Lorsqu’ils existent, les réseaux publics d’eaux pluviales ont des capacités définies. Ajouter des eaux peut provoquer des débordements à l’aval ou provoquer l’arrivée massive d’eaux en fond de vallée et entraîner des inondations. La dépollution des eaux nécessite une limitation du débit. Il faut donc stocker ou infiltrer les eaux pluviales sur sa parcelle privée.

Privilégier les dalles de gazon aux dalles bétonnées

Mieux vaut du gazon que du béton ! Pour limiter les apports d’eaux pluviales, il faut réduire les zones imperméabilisées en privilégiant des dalles de gazon à des dalles bétonnées.

Infiltrer ce qui est bon

Seules les eaux pluviales non polluées peuvent être infiltrées.
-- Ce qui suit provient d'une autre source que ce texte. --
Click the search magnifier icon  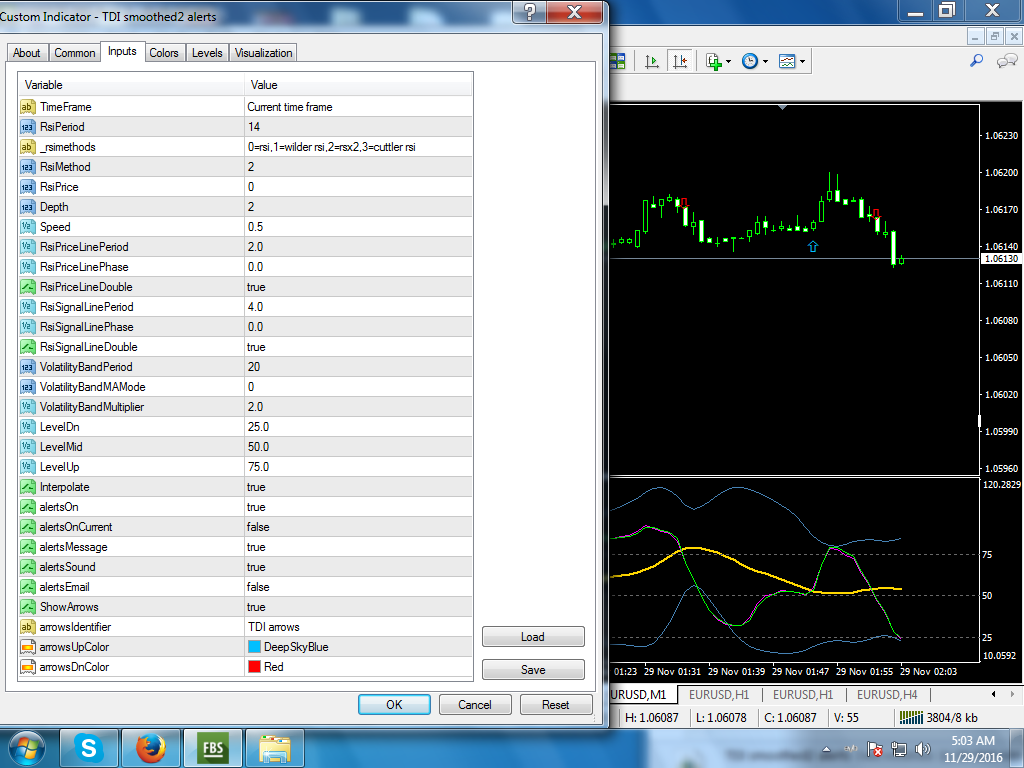(977, 61)
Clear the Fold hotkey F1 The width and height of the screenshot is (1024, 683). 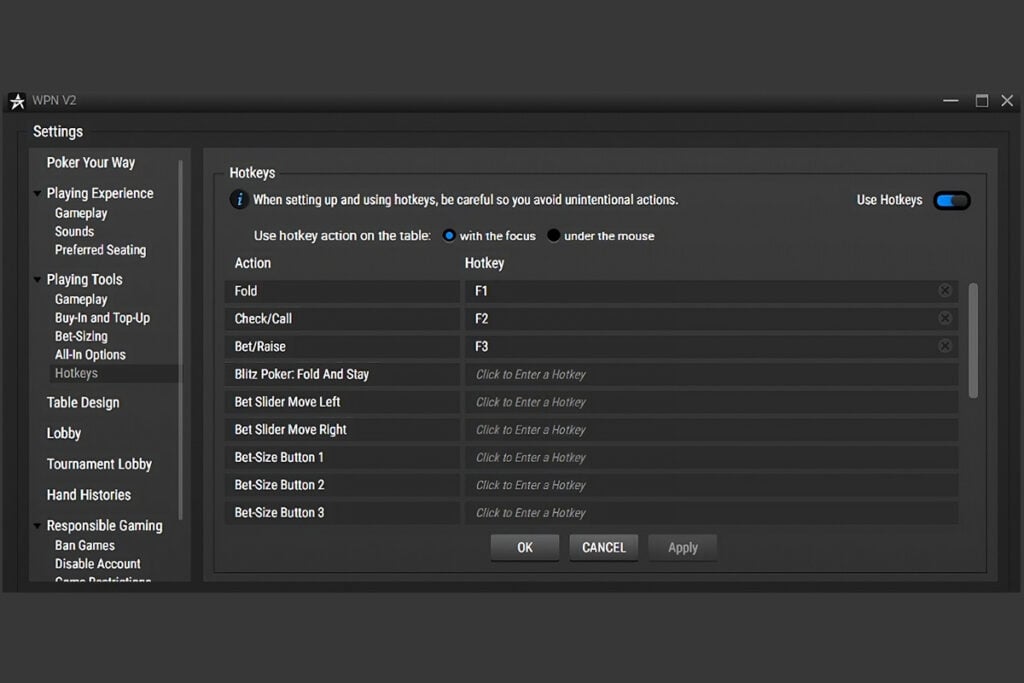[x=944, y=291]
Il s’agit des eaux de ruissellement issues des toitures et des terrasses. Deux techniques peuvent être utilisées pour infiltrer les eaux pluviales :

  • Les puits d’infiltration et les tranchées drainantes. Les puits d’infiltration sont composés de buses perforées, entourées de gravier et surmontées d’un regard pour faciliter l’entretien. Il est conseillé de munir ces ouvrages d’un trop-plein permettant de rejeter l’excédent soit dans le terrain soit au caniveau. Ils doivent se situer au moins à trois mètres de toutes habitations. Le volume à prévoir est fonction de la nature du terrain.
  • Les tranchées drainantes permettent de limiter le volume du puits d’infiltration. Elles sont constituées de graviers, éventuellement d’un drain, et ont une légère pente pour permettre l’évacuation de l’eau stockée.
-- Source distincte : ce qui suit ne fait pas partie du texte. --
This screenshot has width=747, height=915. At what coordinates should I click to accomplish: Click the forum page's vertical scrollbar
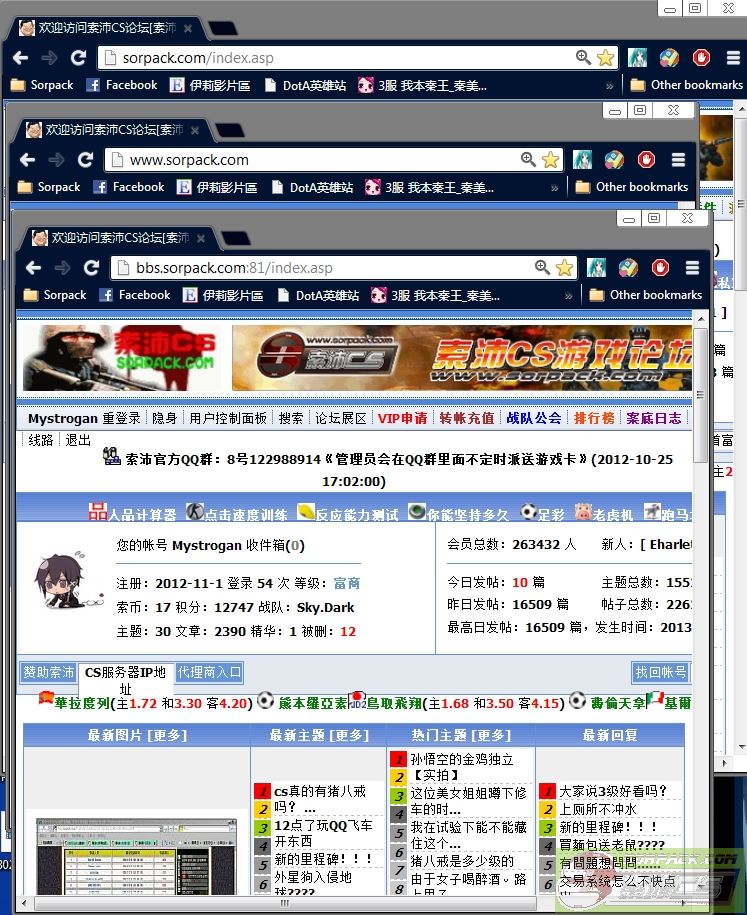[701, 600]
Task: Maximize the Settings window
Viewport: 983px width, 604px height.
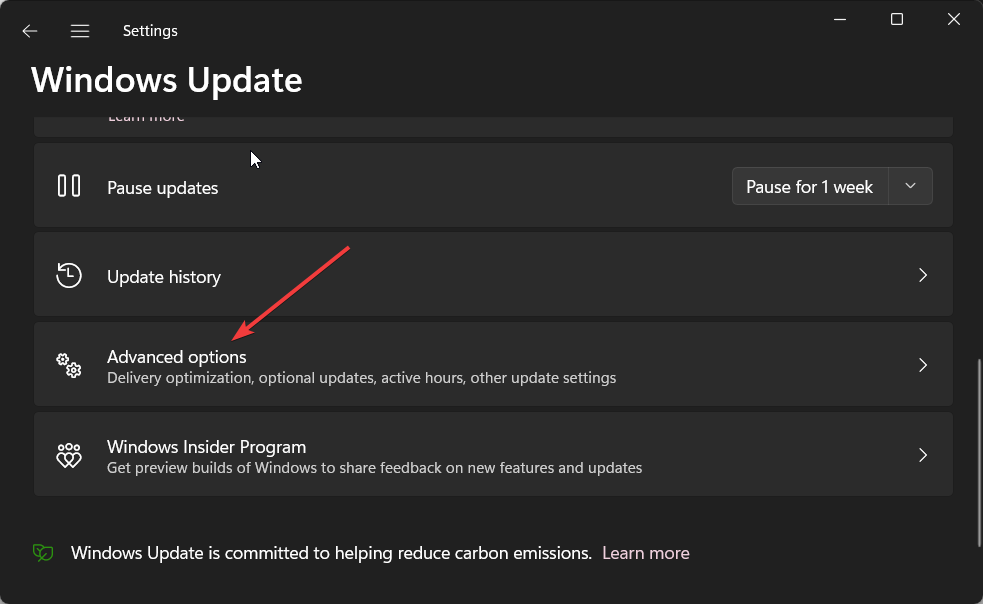Action: [897, 19]
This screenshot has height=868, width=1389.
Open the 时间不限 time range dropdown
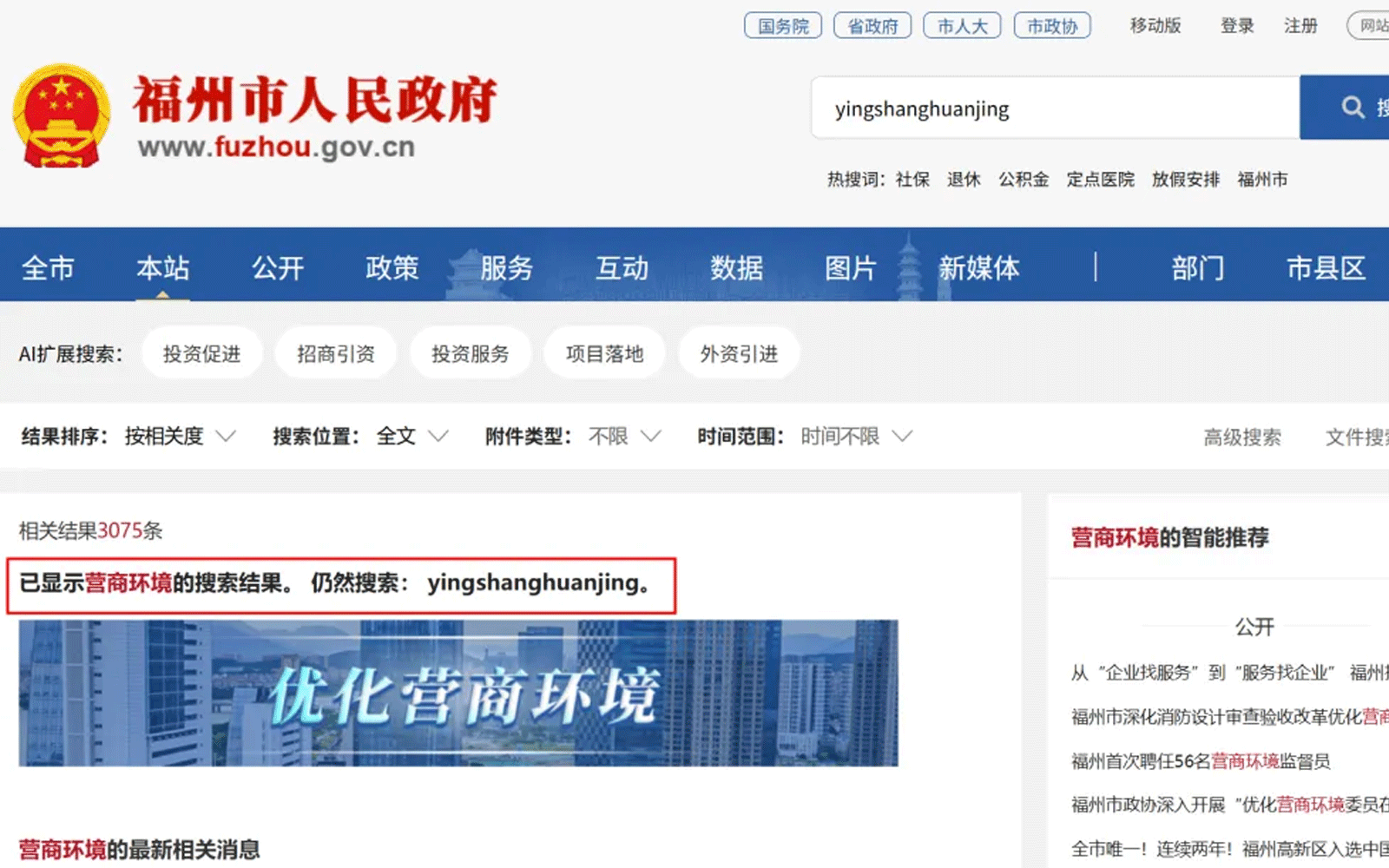point(855,436)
Vous stockez, nous traitons. Ensemble, nous dépolluons

Les eaux pluviales considérées comme polluées sont celles issues du ruissellement des voies de circulation ou des parkings car elles sont chargées en particules (hydrocarbures, métaux lourds...). Ces eaux ne doivent pas être infiltrées directement. Elles doivent être stockées dans un bassin étanche avant un rejet au domaine public ou stockées dans un bassin perméable sous forme de fossé ou de bassin enherbé (l’épuration des eaux est alors assurée par la couche superficielle de terre végétable).

Dans tous les cas, le rejet au domaine public doit être limité pour ne pas excéder un débit de 1 litre par seconde par hectare. Un prétraitement par séparateur à hydrocarbures peut être exigé par le service Eau-Assainissement de l’Agglomération suivant la nature du projet.

Ne pas jeter de déchets sur la voie publique

Jetés sur la voie publique, emballages, papiers, mégots…peuvent soit boucher les avaloirs par temps de pluie ou se retrouver dans le milieu naturel.

Ne pas laver sa voiture sur la voie publique

Les produits de nettoyage seront dirigés vers le milieu naturel.

Ne pas rejeter les huiles de vidange ou tout autre produit toxique dans le caniveau

Ces produits doivent être amenés vers les déchèteries de l’Agglo.